## How to complete this task
Check the records below line by line, and report how many lines include the string "field". No other words are needed.

Collected data:
────────
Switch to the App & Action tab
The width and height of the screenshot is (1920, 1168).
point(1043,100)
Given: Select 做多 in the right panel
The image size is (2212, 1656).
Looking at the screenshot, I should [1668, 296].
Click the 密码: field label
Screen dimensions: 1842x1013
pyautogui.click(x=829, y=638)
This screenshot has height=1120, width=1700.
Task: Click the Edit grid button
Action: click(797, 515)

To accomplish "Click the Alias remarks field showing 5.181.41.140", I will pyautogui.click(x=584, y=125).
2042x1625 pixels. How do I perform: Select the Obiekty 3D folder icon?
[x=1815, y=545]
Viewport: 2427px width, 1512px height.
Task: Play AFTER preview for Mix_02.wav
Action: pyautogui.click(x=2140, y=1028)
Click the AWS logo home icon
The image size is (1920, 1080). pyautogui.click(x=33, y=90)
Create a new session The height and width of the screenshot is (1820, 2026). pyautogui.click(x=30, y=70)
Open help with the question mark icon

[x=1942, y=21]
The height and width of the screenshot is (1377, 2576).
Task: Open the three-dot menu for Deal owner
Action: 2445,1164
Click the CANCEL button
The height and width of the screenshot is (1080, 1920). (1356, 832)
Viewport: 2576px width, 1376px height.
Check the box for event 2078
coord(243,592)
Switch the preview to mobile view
────────
## Expected answer
2